───── Testo da leggere

Relazione introduttiva alla prima sessione del Convegno. La frontiera del diritto e il diritto della frontiera. Lampedusa 9 e 10 Novembre 2019
1. Si ricorda oggi il trentennale della caduta del muro di Berlino. Si festeggia la riunione di un popolo, ingiustamente diviso, al quale la storia d’Europa deve molto sul piano artistico e culturale in genere. Si festeggia anche l’avvio dell’inizio del processo di superamento dei regimi non democratici che avevano governato i Paesi dell’est.
Non possiamo ignorare tuttavia, come recentemente ci è stato ricordato anche nella Biennale di architettura di Venezia, che ha dedicato ben quattro padiglioni ai nuovi muri costruiti in Europa, che al posto dei 150 chilometri di quel muro, a partire dal 2012 (fino a quell’anno c’erano solo i muri di Ceuta e Melilla), ne sono stati costruiti altri (di filo spinato o di mattoni, non importa) sei volte più lunghi, di ben 900 chilometri, per impedire l’ingresso nel nostro continente a persone che fuggono da guerre e persecuzioni o anche solo da condizioni di vita materiale impossibili.

──────────
───── Dati

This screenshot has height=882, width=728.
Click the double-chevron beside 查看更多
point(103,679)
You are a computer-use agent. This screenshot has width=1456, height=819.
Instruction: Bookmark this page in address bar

──────────

» **Istruzioni**
Ricopia parola per parola, dal testo sul convegno di Lampedusa qui sopra, il tratto che va da "Relazione introduttiva alla" fino a "i Paesi dell’est.".

» **Soluzione**
Relazione introduttiva alla prima sessione del Convegno. La frontiera del diritto e il diritto della frontiera. Lampedusa 9 e 10 Novembre 2019
1. Si ricorda oggi il trentennale della caduta del muro di Berlino. Si festeggia la riunione di un popolo, ingiustamente diviso, al quale la storia d’Europa deve molto sul piano artistico e culturale in genere. Si festeggia anche l’avvio dell’inizio del processo di superamento dei regimi non democratici che avevano governato i Paesi dell’est.